Such was the case of “Nous,” a wavy-coated retriever born in 1864. Here’s a picture of Nous as an old dog.

Nous is the founder of the Tweedmouth strain of wavy-coats. He resembles a modern golden retriever of the dark color almost exactly.

Nous is the founder of the Tweedmouth strain of wavy-coats. He resembles a modern golden retriever of the dark color almost exactly.

Nous was born to black wavy-coated parents belonging to Lord Chichester. The yellow or reddish pup would have probably been drowned, but the Lord gave him to a cobbler who lived at Brighton in lieu of a debt. The cobbler kept Nous at Brighton as a pet, but like many perfomance bred dogs, one can only assume that he was driving his owner crazy. When Dudley Coutts Marjoribanks saw the dog. He offered to buy him, but since it was a Sunday when he made the proposal, the actual purchase wasn’t until Monday. Nous was taken to a shooting estate called Guisachan in Inverness-shire.

Marjoribanks was a politician, a Liberal MP for Berwick-upon-Tweed, and had been made a baron. His title was 1st Baron Tweedmouth, which is often incorrectly called “Lord Tweedmouth” in breed lore. He was an experienced victorian animal breeder, starting his own line of Aberdeen-Angus cattle, breeding quality setters and pointers for the grouse moors, and generally trying to improve the stock he produced of all species. He was somewhat unusual in his desire to start a line of yellow retrievers.  Yellows were deemed less trainable than blacks. However, in his plan, he had found a yellow breed to cross into his yellow retrievers that would increase their trainability.

This yellow breed was one of the “liver” water spaniels. It was actually a yellow breed with black pigment, which came from cream to tawny gold in color. It was called the Tweed Water Spaniel, and one had been procured  to breed with Nous. (Nous’s trainabilty was already evident because his name denoted his “wisdom” and “common sense.” That’s what his name means in vernacular nineteenth century English. It’s borrowed word from Greek that means “mind or intellect.”)

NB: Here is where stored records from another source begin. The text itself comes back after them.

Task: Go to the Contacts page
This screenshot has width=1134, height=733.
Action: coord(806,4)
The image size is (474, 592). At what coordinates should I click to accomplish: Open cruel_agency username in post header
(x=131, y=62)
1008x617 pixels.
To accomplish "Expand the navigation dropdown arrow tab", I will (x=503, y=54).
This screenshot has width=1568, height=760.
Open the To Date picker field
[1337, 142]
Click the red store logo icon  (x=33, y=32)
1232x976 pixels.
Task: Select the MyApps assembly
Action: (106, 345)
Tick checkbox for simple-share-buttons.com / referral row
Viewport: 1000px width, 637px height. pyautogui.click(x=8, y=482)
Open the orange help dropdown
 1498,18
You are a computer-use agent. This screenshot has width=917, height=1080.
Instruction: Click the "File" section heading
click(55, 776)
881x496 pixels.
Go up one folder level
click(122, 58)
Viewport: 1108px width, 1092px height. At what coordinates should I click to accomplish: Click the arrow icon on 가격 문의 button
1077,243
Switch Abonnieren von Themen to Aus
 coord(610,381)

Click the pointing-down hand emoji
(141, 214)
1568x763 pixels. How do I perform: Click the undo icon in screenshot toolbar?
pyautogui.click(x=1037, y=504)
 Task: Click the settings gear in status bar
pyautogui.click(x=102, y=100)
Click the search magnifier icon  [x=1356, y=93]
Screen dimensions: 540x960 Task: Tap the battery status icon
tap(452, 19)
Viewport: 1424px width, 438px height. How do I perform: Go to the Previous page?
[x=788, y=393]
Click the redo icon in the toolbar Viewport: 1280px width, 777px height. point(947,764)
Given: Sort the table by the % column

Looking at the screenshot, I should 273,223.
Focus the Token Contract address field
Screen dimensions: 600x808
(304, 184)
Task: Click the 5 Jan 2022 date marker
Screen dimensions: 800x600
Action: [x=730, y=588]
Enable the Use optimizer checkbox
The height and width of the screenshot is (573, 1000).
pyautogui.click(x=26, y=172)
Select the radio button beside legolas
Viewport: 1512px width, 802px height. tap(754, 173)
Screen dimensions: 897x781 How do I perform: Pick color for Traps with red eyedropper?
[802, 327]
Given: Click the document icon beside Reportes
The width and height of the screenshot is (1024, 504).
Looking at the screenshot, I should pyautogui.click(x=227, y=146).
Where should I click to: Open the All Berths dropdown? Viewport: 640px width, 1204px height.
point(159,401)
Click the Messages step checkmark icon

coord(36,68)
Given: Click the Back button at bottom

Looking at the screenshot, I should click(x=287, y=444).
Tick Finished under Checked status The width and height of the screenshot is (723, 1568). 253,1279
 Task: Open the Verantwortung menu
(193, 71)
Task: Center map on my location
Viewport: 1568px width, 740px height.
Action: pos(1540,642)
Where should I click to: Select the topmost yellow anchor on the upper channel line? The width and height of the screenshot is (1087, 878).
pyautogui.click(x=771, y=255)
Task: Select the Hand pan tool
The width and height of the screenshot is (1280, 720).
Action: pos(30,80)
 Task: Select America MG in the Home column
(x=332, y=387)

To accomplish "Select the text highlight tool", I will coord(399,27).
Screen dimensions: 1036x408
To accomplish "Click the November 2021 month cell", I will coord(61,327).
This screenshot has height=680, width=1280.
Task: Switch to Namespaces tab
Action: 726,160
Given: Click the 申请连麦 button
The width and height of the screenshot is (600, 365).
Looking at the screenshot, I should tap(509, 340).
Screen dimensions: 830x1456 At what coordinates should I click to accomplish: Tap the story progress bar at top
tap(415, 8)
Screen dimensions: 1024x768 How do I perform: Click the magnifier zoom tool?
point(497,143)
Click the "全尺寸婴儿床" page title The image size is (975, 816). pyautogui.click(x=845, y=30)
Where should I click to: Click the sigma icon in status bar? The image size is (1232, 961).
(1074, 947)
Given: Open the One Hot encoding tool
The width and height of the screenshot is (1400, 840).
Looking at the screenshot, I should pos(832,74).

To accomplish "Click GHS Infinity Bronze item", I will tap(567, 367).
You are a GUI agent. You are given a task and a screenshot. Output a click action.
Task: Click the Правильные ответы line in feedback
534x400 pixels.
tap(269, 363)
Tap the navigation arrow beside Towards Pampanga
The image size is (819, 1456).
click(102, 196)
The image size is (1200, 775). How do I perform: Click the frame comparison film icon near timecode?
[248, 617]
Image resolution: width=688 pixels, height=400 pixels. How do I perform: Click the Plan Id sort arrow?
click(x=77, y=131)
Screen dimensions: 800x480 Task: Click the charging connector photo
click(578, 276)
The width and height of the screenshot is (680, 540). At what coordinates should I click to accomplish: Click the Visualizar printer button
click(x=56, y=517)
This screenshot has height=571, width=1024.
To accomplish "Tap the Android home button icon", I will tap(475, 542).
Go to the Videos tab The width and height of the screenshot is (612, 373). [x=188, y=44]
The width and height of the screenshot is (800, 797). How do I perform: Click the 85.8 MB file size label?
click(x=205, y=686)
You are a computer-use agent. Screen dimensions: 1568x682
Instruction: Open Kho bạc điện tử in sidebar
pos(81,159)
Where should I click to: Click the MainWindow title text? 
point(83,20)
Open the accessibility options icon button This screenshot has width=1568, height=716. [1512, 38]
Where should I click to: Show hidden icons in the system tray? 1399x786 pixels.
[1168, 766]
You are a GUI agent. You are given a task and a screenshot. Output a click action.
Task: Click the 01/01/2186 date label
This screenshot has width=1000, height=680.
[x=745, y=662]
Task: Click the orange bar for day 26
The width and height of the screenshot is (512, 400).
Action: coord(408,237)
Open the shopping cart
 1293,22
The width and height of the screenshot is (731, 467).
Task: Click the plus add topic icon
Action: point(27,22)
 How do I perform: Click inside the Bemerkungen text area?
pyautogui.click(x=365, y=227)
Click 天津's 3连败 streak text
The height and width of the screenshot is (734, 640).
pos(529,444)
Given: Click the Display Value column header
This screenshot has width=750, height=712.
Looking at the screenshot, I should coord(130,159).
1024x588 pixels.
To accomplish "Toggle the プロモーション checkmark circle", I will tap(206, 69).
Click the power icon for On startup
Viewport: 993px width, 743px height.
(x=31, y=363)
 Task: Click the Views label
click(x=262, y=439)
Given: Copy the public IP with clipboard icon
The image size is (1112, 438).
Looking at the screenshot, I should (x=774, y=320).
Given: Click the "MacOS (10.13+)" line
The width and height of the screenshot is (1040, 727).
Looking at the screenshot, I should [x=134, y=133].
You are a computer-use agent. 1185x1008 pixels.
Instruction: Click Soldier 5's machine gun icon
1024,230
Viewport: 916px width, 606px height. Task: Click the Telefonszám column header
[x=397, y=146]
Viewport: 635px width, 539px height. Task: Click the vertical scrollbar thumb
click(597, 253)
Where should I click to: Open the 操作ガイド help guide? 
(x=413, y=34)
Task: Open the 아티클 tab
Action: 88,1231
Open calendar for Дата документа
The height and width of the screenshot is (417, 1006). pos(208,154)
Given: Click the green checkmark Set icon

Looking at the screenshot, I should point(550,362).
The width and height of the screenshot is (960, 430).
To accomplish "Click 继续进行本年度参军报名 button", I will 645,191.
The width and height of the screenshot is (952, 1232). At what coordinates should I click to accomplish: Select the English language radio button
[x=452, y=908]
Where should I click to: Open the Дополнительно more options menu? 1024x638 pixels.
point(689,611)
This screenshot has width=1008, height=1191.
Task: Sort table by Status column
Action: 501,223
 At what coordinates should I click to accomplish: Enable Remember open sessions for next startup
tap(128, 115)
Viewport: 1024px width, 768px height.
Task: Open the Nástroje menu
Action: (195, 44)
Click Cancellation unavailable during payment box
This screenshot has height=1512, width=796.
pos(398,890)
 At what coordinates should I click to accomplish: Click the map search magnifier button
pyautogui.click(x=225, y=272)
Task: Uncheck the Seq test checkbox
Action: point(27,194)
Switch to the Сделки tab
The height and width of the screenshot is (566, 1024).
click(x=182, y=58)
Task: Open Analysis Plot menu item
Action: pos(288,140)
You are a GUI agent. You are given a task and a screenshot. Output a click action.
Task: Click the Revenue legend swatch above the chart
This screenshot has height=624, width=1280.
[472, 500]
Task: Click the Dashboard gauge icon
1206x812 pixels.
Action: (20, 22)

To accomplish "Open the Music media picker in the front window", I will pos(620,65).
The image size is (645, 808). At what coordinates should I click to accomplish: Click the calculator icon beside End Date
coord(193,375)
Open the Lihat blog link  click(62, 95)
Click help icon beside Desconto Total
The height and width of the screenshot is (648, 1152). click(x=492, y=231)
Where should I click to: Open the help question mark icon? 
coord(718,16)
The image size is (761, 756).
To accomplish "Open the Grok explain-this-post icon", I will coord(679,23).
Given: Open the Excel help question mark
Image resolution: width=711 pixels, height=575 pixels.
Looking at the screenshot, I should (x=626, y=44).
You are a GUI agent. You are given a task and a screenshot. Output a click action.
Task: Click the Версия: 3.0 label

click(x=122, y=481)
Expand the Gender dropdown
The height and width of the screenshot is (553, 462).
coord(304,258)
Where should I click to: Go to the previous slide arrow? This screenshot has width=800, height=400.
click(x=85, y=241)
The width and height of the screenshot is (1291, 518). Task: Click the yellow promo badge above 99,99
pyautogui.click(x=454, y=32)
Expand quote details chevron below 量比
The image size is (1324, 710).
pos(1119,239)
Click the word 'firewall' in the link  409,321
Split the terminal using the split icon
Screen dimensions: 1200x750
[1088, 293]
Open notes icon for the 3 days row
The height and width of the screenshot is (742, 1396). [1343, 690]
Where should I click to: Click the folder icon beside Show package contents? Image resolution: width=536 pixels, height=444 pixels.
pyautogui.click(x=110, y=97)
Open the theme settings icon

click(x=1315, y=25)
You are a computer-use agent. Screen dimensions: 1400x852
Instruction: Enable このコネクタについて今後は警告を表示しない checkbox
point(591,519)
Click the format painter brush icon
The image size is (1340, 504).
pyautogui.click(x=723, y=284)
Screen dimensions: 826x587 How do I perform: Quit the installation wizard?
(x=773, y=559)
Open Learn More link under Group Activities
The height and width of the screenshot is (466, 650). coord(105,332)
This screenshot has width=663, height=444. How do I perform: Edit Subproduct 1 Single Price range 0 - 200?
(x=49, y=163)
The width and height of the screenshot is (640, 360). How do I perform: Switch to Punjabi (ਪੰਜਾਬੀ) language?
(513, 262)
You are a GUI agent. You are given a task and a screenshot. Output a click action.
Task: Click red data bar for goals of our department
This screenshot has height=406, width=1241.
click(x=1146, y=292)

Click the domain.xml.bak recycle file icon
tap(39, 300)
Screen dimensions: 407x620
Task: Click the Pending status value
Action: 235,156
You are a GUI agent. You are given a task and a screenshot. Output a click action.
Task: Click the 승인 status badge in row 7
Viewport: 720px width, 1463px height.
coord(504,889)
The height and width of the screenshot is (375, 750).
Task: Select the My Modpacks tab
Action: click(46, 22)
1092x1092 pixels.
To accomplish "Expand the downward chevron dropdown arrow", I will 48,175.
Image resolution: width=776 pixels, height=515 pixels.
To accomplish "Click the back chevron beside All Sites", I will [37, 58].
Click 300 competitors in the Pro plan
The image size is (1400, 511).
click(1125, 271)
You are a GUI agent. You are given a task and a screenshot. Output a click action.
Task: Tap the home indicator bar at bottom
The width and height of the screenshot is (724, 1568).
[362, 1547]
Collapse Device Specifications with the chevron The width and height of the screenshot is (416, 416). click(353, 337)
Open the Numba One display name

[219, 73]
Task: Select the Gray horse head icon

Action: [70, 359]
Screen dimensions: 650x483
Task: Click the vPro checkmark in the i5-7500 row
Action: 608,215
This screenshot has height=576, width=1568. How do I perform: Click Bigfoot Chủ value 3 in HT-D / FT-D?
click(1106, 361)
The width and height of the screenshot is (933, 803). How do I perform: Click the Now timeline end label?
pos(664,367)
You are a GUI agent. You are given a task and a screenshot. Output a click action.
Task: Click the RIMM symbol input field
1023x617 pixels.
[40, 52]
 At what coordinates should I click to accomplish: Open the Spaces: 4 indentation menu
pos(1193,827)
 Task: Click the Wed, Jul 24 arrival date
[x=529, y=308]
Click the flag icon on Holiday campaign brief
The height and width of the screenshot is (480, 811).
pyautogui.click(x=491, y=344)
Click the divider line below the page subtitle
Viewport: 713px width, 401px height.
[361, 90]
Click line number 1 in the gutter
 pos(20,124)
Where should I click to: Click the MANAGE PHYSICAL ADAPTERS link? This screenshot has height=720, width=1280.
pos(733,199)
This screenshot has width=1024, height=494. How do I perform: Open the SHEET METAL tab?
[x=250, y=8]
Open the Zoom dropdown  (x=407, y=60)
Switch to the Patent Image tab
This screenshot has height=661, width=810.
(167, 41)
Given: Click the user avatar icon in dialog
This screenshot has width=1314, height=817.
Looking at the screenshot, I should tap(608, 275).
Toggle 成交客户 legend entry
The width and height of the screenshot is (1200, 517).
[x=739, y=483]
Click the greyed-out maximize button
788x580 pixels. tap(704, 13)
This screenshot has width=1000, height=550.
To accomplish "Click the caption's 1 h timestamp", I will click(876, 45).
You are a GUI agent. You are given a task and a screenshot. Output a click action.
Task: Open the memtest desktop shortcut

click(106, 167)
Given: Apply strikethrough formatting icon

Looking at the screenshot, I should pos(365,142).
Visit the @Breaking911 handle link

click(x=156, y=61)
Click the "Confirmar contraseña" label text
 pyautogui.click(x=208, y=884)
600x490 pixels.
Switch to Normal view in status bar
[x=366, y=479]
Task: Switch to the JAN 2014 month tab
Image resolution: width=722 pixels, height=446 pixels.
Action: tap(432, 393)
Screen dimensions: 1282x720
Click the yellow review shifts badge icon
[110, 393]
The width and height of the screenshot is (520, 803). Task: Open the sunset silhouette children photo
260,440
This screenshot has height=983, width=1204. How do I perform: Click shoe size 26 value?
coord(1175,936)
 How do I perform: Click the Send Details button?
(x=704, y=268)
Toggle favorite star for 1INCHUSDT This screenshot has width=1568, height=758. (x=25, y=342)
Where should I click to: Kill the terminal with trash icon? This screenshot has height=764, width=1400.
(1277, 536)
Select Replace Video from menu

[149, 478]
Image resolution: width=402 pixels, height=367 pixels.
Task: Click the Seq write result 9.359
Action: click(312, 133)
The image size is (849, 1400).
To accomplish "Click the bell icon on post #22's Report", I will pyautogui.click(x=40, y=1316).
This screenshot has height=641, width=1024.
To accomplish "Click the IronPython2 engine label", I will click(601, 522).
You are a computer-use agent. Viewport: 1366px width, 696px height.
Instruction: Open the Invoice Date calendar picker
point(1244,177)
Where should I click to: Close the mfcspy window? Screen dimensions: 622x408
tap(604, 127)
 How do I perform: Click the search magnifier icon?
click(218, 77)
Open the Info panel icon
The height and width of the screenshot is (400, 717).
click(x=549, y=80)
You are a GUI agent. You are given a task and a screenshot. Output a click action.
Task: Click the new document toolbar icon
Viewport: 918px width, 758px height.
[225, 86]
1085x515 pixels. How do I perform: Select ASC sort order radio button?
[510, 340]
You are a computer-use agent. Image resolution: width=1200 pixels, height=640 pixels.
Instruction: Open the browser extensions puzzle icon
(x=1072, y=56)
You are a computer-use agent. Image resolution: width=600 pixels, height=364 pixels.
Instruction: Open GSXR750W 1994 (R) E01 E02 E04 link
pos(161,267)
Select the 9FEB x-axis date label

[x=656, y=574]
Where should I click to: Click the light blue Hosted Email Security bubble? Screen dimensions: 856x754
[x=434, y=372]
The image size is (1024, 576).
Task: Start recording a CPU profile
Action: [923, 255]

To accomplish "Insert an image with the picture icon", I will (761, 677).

Here’s what Tweed Water Spaniels looked like:

This breed’s origins are unclear. Some have suggested that this breed is a mixture of every sort of dog that retrieves, including the St. John’s Water Dog, which might explain its retriever-like appearance. Collies may have been introduced to increase trainability. And golden colored setters, perhaps culls from the Featherstone Castle Line, may have been crossed in. This breed was common among fisherman living in the River Tweed valley. The River Tweed is part of the border between Scotland and England. The dog depicted above is a dark gold dog that appears “liver.” However, it has black pigmentation. This is the only depiction of this breed.

Nous was bred to one of these intelligent, working class water spaniels named “Belle.” Their offspring would start the line known as “Tweedmouth’s strain” of wavy-coated retrievers. This litter was born in 1868, meaning that the first litter of golden retrievers is older than the first registered yellow Labrador, Ben of Hyde, a dog born in 1899.

In the next installment, I will explain how the Tweedmouth strain developed, and how it affected the development of both the golden and the flat-coated retriever. I will also explain how those breeds interacted with the development of the Labrador. I will also show you some areas in the historical record in which I have some skepticism.

BTW, the records are clear that this was how the golden retriever started. There was a crazy myth that persisted until the 1950’s that the breed was descended from a Russian circus dog called a “Russian tracker” that Baron Tweedmouth bred to bloodhounds to make the retriever. This breed was said to be a sheep dog, used for guarding sheep. Russian sheepdogs are livestock guardian dogs, but they can’t be used for tracking or for retrieving game either. Crossing them with bloodhounds would be counterproductive. And none of them would be circus dog. Some early fanciers believed this so much that they registered golden retrievers as Russian retrievers, even showing them against yellow flat-coats, which were also golden retrievers.